In the current study, The most useful implants were those not removed for loosening, however they were few in number, and therefore when compared to the others be underpowered. The analysis demonstrated that the postoperative deformity and weight did not have a significant relationship to the rate of wear. However, age had a significant relationship to the rate of wear; the rate of wear being significantly higher in younger patients. This finding is also consistent with abrasive and adhesive mechanisms of wear rather than a fatigue mechanism, since with the former mechanisms the distance travelled by the femoral component within the tibial polyethylene (sliding and rolling distance) would be a more important determinant of wear than the loads imposed on the tibia. It is generally assumed that in heavier patients the knees are subjected to a higher load and that they are therefore more likely to have higher rates of wear. However, this parameter (weight) may not be a good indicator of level of activity or of the number of cycles imposed on the tibia each year. The number of cycles and the sliding distance may be more important determinants of wear than the joint load (postoperative deformity and weight) if abrasion and adhesion are the predominant mechanisms of wear. However heavy patients had increased creep deformation.
The exact rate of penetrative creep is difficult to predict because its initial component is very rapid and the amount of creep is difficult to quantify.

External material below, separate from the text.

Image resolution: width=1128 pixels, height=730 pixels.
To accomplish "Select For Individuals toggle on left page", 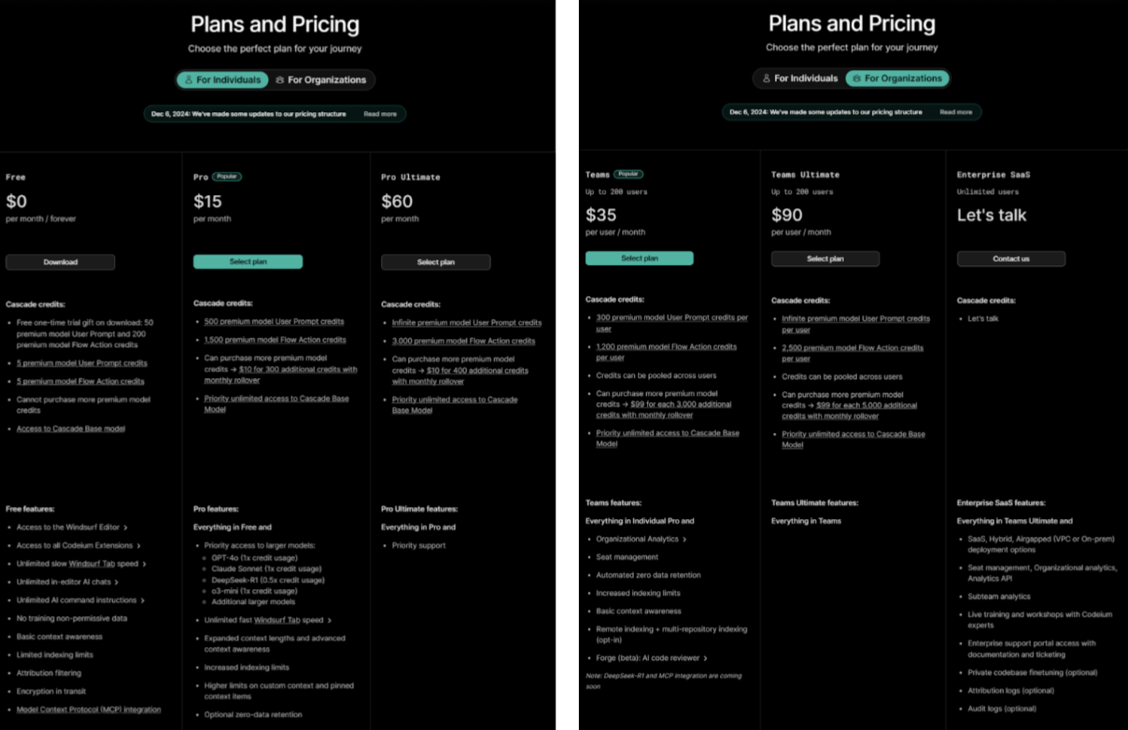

Furthermore, there may be effects of interaction between the creep and wear elements of the penetration as both alter and are influenced by the contact regime of the components. This study demonstrated however that there was an initial creep deformation during the first years of implantation. There is a settling in period during initial loading of the polyethylene bearing surfaces with a higher initial deformity rate in the first years. Creep deformation was significantly higher in heavy patients and in tibial inserts implanted in knees with severe postoperative varus deformity as opposed to those implanted in knees without severe postoperative varus deformity. Linear creep rates were also negatively correlated with implant thickness (Fig. 7). The explanation is that polyethylene-bearing surfaces undergo plastic deformation, especially in flat and thin designs [10-12]. This theory is supported by the higher amount of creep in implants with malalignment of the knee and in inserts implanted in heavy patients. In these implants it was found that a great part of the decrease in thickness was due to the creep deformation.

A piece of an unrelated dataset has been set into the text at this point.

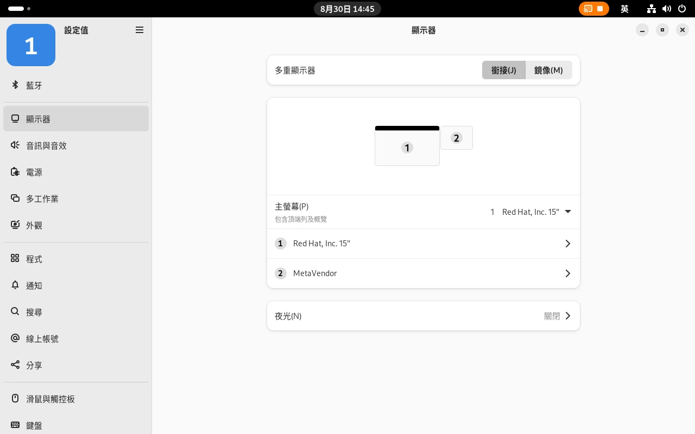
Task: Click the 外觀 appearance icon
Action: pyautogui.click(x=15, y=225)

In conclusion, our study suggests that surgeons using the Lotus Mk I unicompartmental knee replacement for medial tibiofemoral arthritis should beware of the overweight patient (> 90kg) with a tibial implant of less than 9 mm. There is a risk of increased penetration and decreased thickness of the tibial implant when it is too thin, the knee malaligned, and the patient heavy. All these factors increase creep deformation.